START Data to use

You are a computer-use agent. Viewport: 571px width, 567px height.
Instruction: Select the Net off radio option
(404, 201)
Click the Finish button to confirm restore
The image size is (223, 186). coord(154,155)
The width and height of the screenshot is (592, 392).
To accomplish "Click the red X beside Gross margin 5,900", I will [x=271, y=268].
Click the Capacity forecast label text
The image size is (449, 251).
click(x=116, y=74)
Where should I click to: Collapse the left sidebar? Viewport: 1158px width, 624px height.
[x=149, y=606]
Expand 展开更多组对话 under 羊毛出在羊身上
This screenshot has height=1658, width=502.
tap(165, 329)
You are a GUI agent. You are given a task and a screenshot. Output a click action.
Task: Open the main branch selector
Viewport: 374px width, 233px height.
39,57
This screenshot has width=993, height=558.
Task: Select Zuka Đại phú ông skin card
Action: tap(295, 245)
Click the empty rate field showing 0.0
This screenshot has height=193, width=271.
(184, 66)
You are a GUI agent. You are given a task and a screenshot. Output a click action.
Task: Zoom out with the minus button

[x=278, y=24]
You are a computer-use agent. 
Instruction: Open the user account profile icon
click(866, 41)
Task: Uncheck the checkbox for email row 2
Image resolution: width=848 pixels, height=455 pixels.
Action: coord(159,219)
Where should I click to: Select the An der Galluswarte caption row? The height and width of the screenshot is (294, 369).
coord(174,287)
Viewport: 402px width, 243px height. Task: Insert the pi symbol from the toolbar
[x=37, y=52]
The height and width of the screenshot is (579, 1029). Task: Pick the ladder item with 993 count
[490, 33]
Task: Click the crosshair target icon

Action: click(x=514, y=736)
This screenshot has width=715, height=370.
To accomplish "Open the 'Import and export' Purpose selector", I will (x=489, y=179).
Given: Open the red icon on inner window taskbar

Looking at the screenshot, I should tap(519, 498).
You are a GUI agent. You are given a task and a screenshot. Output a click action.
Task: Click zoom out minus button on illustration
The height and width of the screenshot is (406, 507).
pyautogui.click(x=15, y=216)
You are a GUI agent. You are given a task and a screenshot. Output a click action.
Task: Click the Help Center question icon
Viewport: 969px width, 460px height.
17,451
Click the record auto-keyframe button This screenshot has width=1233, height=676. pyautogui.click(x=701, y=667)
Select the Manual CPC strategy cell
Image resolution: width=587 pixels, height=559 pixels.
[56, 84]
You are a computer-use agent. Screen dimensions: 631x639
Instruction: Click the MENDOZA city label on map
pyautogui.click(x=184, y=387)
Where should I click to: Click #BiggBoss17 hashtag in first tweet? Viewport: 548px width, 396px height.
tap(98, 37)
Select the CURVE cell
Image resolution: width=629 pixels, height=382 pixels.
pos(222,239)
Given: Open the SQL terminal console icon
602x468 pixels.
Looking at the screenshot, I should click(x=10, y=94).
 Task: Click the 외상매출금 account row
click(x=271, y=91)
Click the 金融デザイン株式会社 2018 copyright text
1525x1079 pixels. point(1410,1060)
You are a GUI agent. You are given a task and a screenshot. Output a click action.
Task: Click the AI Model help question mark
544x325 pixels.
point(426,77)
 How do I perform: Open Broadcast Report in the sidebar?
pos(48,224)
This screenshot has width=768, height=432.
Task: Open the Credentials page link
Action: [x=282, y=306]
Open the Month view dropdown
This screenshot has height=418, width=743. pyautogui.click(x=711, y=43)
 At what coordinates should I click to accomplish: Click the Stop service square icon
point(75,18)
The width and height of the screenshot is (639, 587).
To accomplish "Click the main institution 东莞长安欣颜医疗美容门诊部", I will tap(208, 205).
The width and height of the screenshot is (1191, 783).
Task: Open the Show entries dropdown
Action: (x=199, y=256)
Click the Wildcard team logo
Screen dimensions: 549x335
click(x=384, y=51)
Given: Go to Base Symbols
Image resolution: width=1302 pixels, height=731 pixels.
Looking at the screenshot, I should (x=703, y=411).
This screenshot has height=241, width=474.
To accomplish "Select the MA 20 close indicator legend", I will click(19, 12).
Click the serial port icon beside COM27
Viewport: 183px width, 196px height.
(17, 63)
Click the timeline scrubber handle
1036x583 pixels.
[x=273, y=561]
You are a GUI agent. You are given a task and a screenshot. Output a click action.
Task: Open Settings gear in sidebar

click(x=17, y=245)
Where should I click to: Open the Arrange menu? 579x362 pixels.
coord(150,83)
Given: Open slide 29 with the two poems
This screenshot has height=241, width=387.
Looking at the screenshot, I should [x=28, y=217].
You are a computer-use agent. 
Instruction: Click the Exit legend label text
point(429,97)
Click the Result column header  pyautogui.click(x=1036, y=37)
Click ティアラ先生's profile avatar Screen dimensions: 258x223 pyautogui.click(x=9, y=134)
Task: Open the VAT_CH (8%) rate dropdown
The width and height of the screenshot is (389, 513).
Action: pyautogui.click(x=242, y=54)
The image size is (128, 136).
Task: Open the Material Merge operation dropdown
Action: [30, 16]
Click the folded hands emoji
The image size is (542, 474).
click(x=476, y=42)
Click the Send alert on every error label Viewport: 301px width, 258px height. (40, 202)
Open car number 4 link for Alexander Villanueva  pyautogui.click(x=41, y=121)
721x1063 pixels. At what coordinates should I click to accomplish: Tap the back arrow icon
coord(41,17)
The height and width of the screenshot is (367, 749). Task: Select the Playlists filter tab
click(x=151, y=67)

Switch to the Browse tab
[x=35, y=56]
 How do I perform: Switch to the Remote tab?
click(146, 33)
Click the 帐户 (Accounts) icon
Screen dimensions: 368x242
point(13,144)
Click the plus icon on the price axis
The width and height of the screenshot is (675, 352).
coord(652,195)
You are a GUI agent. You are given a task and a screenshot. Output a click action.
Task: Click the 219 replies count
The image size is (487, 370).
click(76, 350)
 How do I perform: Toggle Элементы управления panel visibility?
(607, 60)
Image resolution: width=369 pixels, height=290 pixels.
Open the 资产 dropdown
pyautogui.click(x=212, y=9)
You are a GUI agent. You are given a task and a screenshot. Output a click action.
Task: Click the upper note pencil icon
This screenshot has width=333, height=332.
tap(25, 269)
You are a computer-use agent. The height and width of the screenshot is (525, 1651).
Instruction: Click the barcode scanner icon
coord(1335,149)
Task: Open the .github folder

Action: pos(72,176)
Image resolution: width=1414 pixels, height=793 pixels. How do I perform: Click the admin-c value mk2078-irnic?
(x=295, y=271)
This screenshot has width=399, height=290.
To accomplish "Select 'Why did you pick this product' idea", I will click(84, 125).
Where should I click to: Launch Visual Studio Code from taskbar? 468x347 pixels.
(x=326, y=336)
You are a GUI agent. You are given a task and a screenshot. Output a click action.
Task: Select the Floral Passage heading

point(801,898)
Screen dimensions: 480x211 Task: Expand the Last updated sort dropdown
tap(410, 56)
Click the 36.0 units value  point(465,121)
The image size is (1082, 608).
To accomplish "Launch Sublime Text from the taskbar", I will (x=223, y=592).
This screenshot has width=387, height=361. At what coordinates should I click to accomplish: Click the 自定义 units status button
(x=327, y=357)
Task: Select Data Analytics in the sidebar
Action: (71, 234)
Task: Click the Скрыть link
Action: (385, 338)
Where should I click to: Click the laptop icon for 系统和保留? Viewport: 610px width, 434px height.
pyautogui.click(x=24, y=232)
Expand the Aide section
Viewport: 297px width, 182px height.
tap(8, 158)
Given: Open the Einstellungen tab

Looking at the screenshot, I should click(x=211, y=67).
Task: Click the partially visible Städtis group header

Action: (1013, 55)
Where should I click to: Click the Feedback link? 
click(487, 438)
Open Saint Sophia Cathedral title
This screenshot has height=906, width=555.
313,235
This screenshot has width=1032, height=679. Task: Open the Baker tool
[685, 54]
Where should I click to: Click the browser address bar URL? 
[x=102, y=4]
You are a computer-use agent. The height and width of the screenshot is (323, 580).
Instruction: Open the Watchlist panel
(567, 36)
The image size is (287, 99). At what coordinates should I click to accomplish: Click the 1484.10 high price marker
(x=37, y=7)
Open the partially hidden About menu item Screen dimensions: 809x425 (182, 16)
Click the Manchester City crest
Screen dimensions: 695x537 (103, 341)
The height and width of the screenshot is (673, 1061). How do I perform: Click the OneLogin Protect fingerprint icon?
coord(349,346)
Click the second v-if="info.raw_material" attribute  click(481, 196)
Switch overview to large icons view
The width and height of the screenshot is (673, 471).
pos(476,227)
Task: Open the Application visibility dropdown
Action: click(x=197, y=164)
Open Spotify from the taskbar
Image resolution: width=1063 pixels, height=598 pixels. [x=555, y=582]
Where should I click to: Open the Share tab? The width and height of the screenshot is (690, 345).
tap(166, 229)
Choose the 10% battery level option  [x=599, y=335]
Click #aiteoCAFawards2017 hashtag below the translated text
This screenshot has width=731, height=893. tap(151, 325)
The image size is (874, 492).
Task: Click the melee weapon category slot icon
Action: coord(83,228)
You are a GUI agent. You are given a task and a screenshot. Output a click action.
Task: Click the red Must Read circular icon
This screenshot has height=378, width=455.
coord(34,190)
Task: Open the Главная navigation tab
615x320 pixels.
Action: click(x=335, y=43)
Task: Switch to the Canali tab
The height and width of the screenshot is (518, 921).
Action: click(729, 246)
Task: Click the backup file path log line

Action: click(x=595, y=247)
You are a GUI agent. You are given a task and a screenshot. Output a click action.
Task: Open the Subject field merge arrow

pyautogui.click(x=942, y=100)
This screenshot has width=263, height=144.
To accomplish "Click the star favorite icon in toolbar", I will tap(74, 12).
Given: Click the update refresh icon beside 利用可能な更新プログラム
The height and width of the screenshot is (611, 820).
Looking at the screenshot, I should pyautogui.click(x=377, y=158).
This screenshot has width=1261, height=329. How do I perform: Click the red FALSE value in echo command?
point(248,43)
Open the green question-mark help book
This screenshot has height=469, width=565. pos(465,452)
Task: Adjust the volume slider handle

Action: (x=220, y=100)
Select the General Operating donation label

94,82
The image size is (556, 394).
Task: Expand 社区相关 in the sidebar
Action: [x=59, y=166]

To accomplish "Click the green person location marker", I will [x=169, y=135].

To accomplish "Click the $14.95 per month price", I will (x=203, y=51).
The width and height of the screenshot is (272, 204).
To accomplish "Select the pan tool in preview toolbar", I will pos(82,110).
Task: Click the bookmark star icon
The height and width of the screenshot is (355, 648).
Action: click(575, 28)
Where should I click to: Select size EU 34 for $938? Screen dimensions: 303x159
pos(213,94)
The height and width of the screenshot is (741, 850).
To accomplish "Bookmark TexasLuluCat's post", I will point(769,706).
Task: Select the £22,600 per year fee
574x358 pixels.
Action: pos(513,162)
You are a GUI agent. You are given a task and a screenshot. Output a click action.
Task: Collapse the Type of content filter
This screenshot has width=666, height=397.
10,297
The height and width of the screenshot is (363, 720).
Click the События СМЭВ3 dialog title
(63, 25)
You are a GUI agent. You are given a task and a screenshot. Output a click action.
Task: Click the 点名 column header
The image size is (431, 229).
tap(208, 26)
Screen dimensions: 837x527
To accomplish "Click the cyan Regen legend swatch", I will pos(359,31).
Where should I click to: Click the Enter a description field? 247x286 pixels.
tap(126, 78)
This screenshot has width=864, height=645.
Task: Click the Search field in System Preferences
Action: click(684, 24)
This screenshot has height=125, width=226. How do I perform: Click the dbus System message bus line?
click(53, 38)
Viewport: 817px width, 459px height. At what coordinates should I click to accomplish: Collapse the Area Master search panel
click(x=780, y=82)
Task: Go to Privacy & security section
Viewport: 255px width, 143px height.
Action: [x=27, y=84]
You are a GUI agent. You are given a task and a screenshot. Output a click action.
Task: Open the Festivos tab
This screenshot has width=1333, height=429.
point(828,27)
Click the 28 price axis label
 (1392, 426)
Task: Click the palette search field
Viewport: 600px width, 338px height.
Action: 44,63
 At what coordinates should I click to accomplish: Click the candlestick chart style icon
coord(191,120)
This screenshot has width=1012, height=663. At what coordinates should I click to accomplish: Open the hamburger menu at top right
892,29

END Data to use

Exercise: Retype exactly, and only, the lines above from the one where "Instruction: Click the MENDOZA" occurs up to and including the one where "Given: Open slide 29 with the two poems" occurs.

Answer for the task:
Instruction: Click the MENDOZA city label on map
pyautogui.click(x=184, y=387)
Where should I click to: Click #BiggBoss17 hashtag in first tweet? Viewport: 548px width, 396px height.
tap(98, 37)
Select the CURVE cell
Image resolution: width=629 pixels, height=382 pixels.
pos(222,239)
Given: Open the SQL terminal console icon
602x468 pixels.
Looking at the screenshot, I should click(x=10, y=94).
 Task: Click the 외상매출금 account row
click(x=271, y=91)
Click the 金融デザイン株式会社 2018 copyright text
1525x1079 pixels. point(1410,1060)
You are a GUI agent. You are given a task and a screenshot. Output a click action.
Task: Click the AI Model help question mark
544x325 pixels.
point(426,77)
 How do I perform: Open Broadcast Report in the sidebar?
pos(48,224)
This screenshot has width=768, height=432.
Task: Open the Credentials page link
Action: [x=282, y=306]
Open the Month view dropdown
This screenshot has height=418, width=743. pyautogui.click(x=711, y=43)
 At what coordinates should I click to accomplish: Click the Stop service square icon
point(75,18)
The width and height of the screenshot is (639, 587).
To accomplish "Click the main institution 东莞长安欣颜医疗美容门诊部", I will tap(208, 205).
The width and height of the screenshot is (1191, 783).
Task: Open the Show entries dropdown
Action: (x=199, y=256)
Click the Wildcard team logo
Screen dimensions: 549x335
click(x=384, y=51)
Given: Go to Base Symbols
Image resolution: width=1302 pixels, height=731 pixels.
Looking at the screenshot, I should (x=703, y=411).
This screenshot has height=241, width=474.
To accomplish "Select the MA 20 close indicator legend", I will click(19, 12).
Click the serial port icon beside COM27
Viewport: 183px width, 196px height.
(17, 63)
Click the timeline scrubber handle
1036x583 pixels.
[x=273, y=561]
You are a GUI agent. You are given a task and a screenshot. Output a click action.
Task: Open Settings gear in sidebar

click(x=17, y=245)
Where should I click to: Open the Arrange menu? 579x362 pixels.
coord(150,83)
Given: Open slide 29 with the two poems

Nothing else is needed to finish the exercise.